Pas de réponse définitive
Ces recherches, partiellement financées par National Geographic, sont le résultat d'une enquête que le professeur Seracini, qui enseigne à l'Université de San Diego (Californie, Etats-Unis), mène depuis une dizaine d'années. Elles ont permis de retrouver aussi de la laque rouge et de la peinture marron sur un vieux mur caché par un autre sur lequel Vasari avait peint sa fresque.
Les experts ont cependant tenu à souligner lundi que les découvertes n'apportaient pas une réponse "définitive" et que d'autres analyses chimiques étaient encore nécessaires. "Les données fournies par les analyses chimiques suggèrent la possibilité que la fresque de Léonard de Vinci, que l'on croyait détruite vers le milieu du XVIème siècle, puisse exister derrière le Vasari", ont indiqué les chercheurs.
Les plus hautes autorités culturelles de Florence dont l'Office de la pierre dure (célèbre institut de recherche et restauration d'oeuvres picturales), soutenues par le maire de gauche Matteo Renzi, sont elles aussi convaincues que Vasari a peint en 1563 sa "Bataille de Marciano" en recouvrant la "Bataille d'Anghiari" de Léonard.
Une oeuvre perdue et néanmoins célèbre
"Ce sont de premiers résultats très significatifs. Maintenant, nous devons chercher à comprendre ce qui reste du tableau de Léonard et ce que l'on peut en récupérer sans toucher à la fresque de Vasari", a déclaré le maire de Florence, Matteo Renzi. Ce dernier a été vivement critiqué par l'historien d'art Tomaso Montanari, enseignant à la Faculté de Naples.
Le professeur napolitain est convaincu que l'oeuvre de Léonard n'a pas survécu au passage de plus de quatre siècles. Matteo Renzi "s'est jeté tête basse dans cette recherche tragi-comique de La Bataille d'Anghiari perdue. Ce tableau ne sera jamais retrouvé mais l'important est l'effet d'annonce", a dénoncé M. Montanari sur son blog.
"La Bataille d'Anghiari", opposant des troupes de Milan à des forces florentines, peinte en 1505 pour montrer l'horreur de la guerre avec des chevaux ensanglantés et que Léonard n'a pas terminée car les couleurs s'estompaient, a été perdue vers la fin du 16e siècle. Mais elle est devenue célèbre car des artistes comme Rubens ont eu le temps de s'en inspirer ou de la reproduire.
afp/dk
Le milieu de l'art en effervescence
Ces recherches ont soulevé une vaste controverse: des centaines d'historiens d'art et d'experts ont signé une pétition affirmant que l'opération n'est qu'une publicité "à la Dan Brown", l'auteur du "Da Vinci Code", et que l'introduction de micro-sondes a endommagé la fresque de Vasari.

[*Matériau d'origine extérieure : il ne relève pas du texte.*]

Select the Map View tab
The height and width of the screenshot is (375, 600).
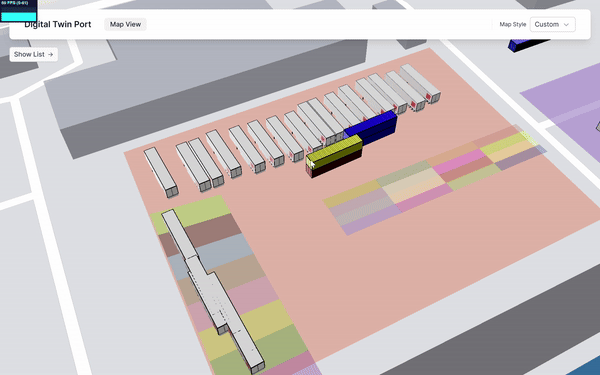point(126,24)
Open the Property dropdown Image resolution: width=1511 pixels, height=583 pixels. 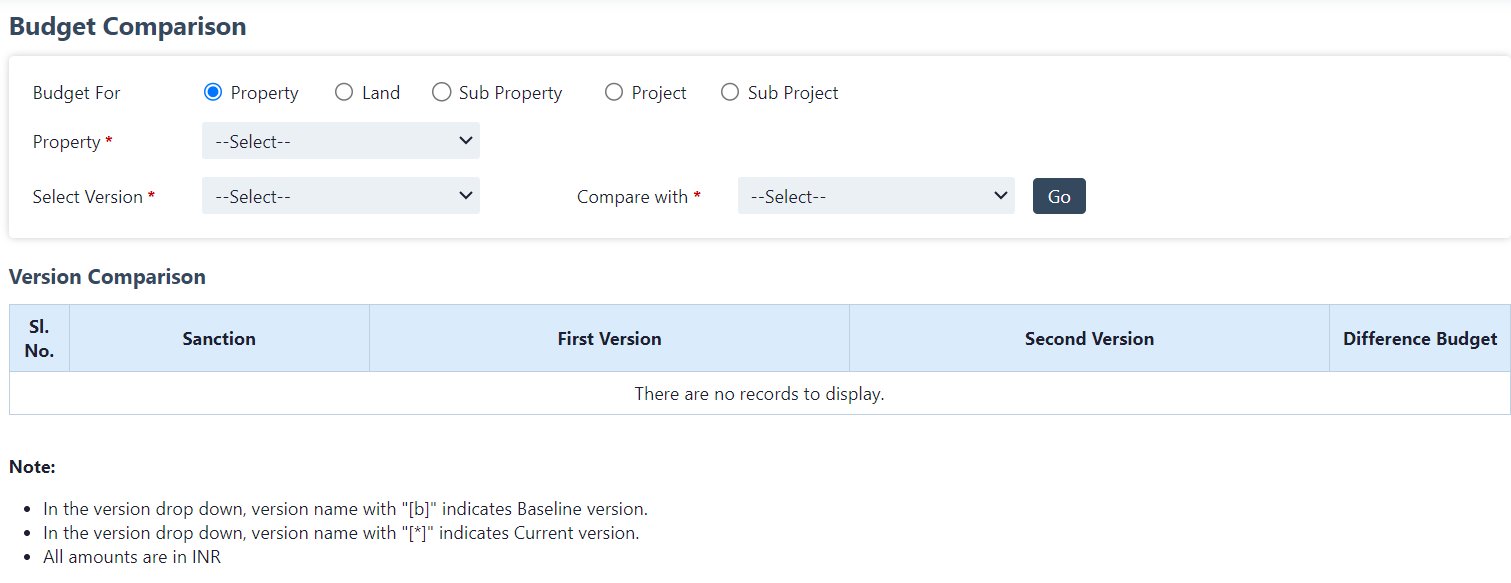[x=340, y=141]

Le maire a rétorqué qu'il ne s'agit "pas d'une croisade d'un fou amateur de mystères", soulignant que ces recherches sont "très importantes" pour Florence, d'autant que très peu d'oeuvres de Léonard ont été retrouvées.
Parmi les instruments spéciaux utilisés dans cette opération figure une caméra à haute résolution, réalisée par un physicien nucléaire américain, Robert Smither, et normalement utilisée pour réaliser des images de cancers dans le corps humain.
Fin décembre, une enquête a été ouverte pour des actes de vandalisme présumés qui auraient été commis sur l'oeuvre de Vasari et la police a effectué des contrôles à Palazzo Vecchio.